By Tercia Jansen van Vuuren

The construction sector has a fundamental role in providing the infrastructure needed for society to thrive and ensuring that development responds to the challenge of climate change by reducing carbon emissions, ensuring resilience, and adapting to changing conditions. The built environment is directly responsible for a quarter of the UK’s greenhouse gas emissions and is therefore critical in driving change to achieve the UK’s net-zero target by 2050. Emissions arise from the processes and materials used to construct our towns, cities and infrastructure as well as in the energy needed to heat and power buildings and operate infrastructure.[1] 

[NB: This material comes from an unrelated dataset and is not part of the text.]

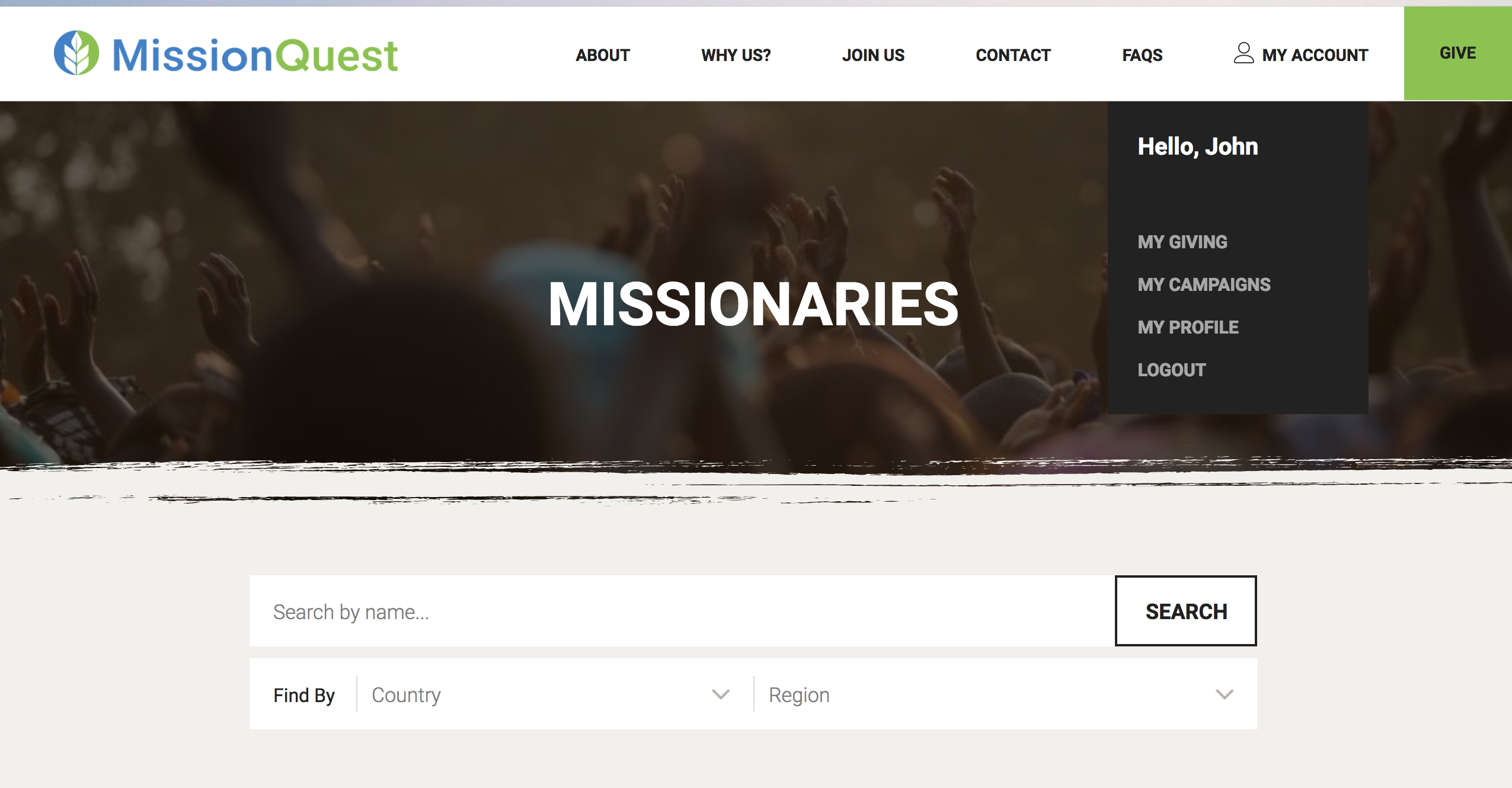This screenshot has height=788, width=1512.
Task: Navigate to the Contact page
Action: 1013,55
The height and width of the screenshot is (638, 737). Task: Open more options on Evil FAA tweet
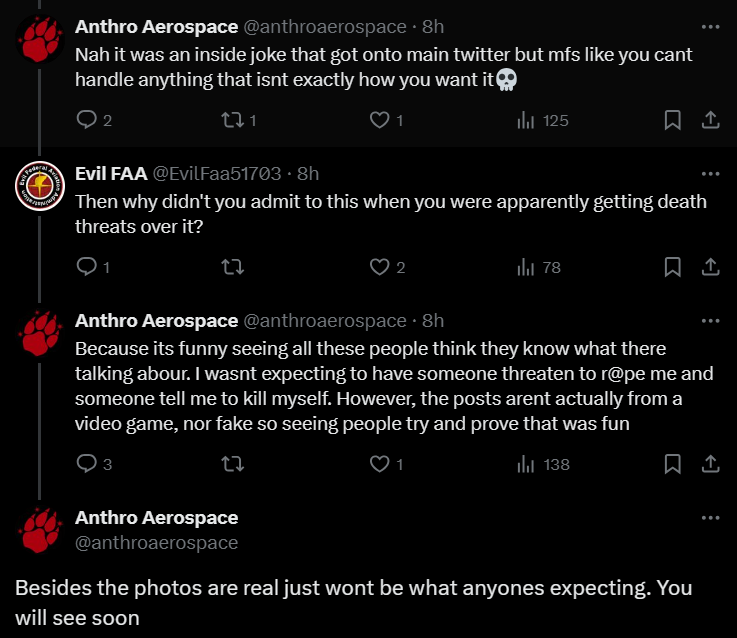pyautogui.click(x=710, y=174)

Over the last few years, there has been a significant increase in consideration of climate change and carbon emissions across the construction sector, with pressure to act coming from multiple angles, including public demand, government requirements, and client aspirations. This has led to a surge in industry action, including initiatives, working groups, reports, tools and calculators, commitment schemes and so forth. All this activity can be overwhelming and it can be difficult to know where to begin when seeking to understand what changes we need to be making or where to look for guidance. The Laing O’Rourke Centre for Construction Engineering and Technology at the University of Cambridge has developed a ‘Decarbonising Construction Landscape Map’ that provides a visual representation of many of the groups, institutions and initiatives that are active in transitioning the construction industry to net zero. This follows from an investigation into the breadth of current research into decarbonising the built environment at the University of Cambridge, which has been presented in an interactive, visual map.

Before presenting the Decarbonising Construction Landscape Map, it is helpful to take a step back and look at what it means to decarbonise construction. We need a framework for understanding the many ways in which the climate change challenge is being addressed in the built environment and how these different themes and activities fit together.

The first aspect to understand is that 'construction' includes both buildings (domestic and non-domestic) and infrastructure and all types of projects from new-build to refurbishment or retrofit and assessment of existing assets. ‘Construction’ therefore encompasses the full gamut of the built environment. All activities and people involved in executing these projects can be levers in stimulating change in the industry. 


© Tercia Jansen van Vuuren, Laing O’Rourke Centre. University of Cambridge.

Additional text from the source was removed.